LIST OF TASKS
- a) Translate this sentence from the Japan book reviews below into Spanish: "Over the last thirty years Japan has become a country of immigration again."
- b) In the Japan book reviews below, reproduce word for word the passage between "The first chapter, on" and "from consideration (15).", inclusive.
- c) Continue the Japan book reviews below, starting after their last sentence.

TEXT SECTION

In this way, the book charts the effect of the opinions of social groups and domestic institutions on foreign policy choices toward China. This is a valuable contribution to a field where most of the focus has been on the perspective of the elite. The analysis would, however, benefit by bringing in other factors as well, some of which belong to the international level of analysis. One such factor is the degree to which Japan views China as a threat. One way to gauge this is by looking at the strength of China’s military capabilities compared to Japan’s and whether the Japanese perceive China’s intentions to be in any way aggressive. Japan’s policy choices are also affected by the balance that it must strike in its alliance policy to avoid being abandoned by the US while also avoiding entrapment in a conflict involving the US that it wants to keep away from. Such factors, in addition to the ones examined in the book, have contributed to Japan’s policy of having a close economic relationship with China while maintaining a strong alliance with the US, and in recent years, reorganizing its self-defense forces so that they can respond to contingencies in parts of Japanese territory that lie close to China.

Eivind Lande, Norwegian University of Science and Technology, Trondheim, Norway

INTERNATIONAL MIGRANTS IN JAPAN: Contributions in an Era of Population Decline. Japanese Society Series. Edited by Yoshitaka Ishikawa. Melbourne: Trans Pacific Press; Kyoto: Kyoto University Press; Portland: International Specialized Book Services [exclusive distributor], 2015. xxiv, 313 pp. (Figures, tables.) US$84.95, cloth. ISBN 978-1-92090-191-2.

Over the last thirty years Japan has become a country of immigration again. While the literature on migration to Japan is growing, reliable data on the issue is still scarce. Yoshitaka Ishikawa’s edited volume is a major contribution to closing this void. The book consists of twelve papers exclusively by geographers, featuring four nation-wide empirical studies, five ethnic- and regional-specific surveys, and three papers on national policies, the labour market and local government responses, with a focus on recent immigration. The book thus does not cover the Korean and Chinese communities which have existed since Japan’s prewar colonial encroachment on Asia.

As the title suggests, the overall theme is the contribution of migrants to Japan’s economy and society during the current phase of population decline. Besides settlement, economic and social integration, naturalization, and fertility outcomes of migrants in Japan, the important role of long-term (migrants with Japanese ancestry) and short- to mid-term labour migration (foreign trainees and interns), especially in semi-urban and rural industries, is being stressed. Here the three policy-oriented papers make for a good introduction, though one wonders why they are placed at the end of the book.

The first chapter, on occupational attainment, compares household data from the 2010 population census and finds variations in the labour market integration based on nationality, length of stay, and gender. As its main merit the study highlights the share of high occupational attainment (white-collar jobs) among eleven nationalities. However, correlations are presented as causalities and it remains unclear how “positive selection” and “limited international transferability” can be identified as explanatory factors, while racial and gender discrimination, as well as discriminatory Japanese immigration policies, are being excluded from consideration (15).

DATASET EXCERPT
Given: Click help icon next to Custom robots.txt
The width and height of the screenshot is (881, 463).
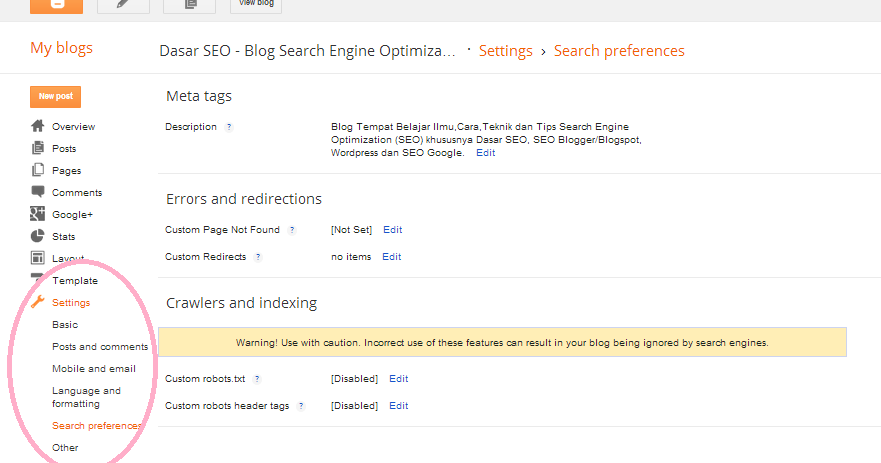Looking at the screenshot, I should pos(257,379).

TASK RESPONSES
- a) En los últimos treinta años, Japón ha vuelto a convertirse en un país de inmigración.

- b)
The first chapter, on occupational attainment, compares household data from the 2010 population census and finds variations in the labour market integration based on nationality, length of stay, and gender. As its main merit the study highlights the share of high occupational attainment (white-collar jobs) among eleven nationalities. However, correlations are presented as causalities and it remains unclear how “positive selection” and “limited international transferability” can be identified as explanatory factors, while racial and gender discrimination, as well as discriminatory Japanese immigration policies, are being excluded from consideration (15).

- c)
Chapter 2 examines the contribution of immigrant women to fertility in Japan. Though the “number of births to foreign women increased between the late 1980s and the mid-1990s,” it did not contribute to an increase in Japan’s “total fertility rate” (41). This situation differs significantly from that found in Europe.

Applying logistic regression models on microdata from the 2005 population census, chapter 3 compares the fertility outcomes of cross-border, immigrant, and native-born couples in Japan and finds significant variations. It shows low fertility outcomes of cross-border couples of Japanese spouses with either Asian wives or husbands from “less developed countries” (71). Husband’s employment status and dwelling type had a higher effect on fertility than the country of origin (71).

Addressing a major desideratum chapter 4 analyzes the spatial distribution of naturalized Japanese citizens, pointing out that “statistics on naturalization are practically nonexistent” (75). Detailed data was electronically retrieved from the Naturalization Permission Official Gazette Notice database and produced a number of 462,795 people living in Japan who acquired Japanese citizenship through naturalization between 1950 and 2009. Large naturalized populations are concentrated in the Tokyo and Osaka-Kobe metropolitan areas, followed by Nagoya, Hiroshima, Fukuoka, and Fukushima Prefecture.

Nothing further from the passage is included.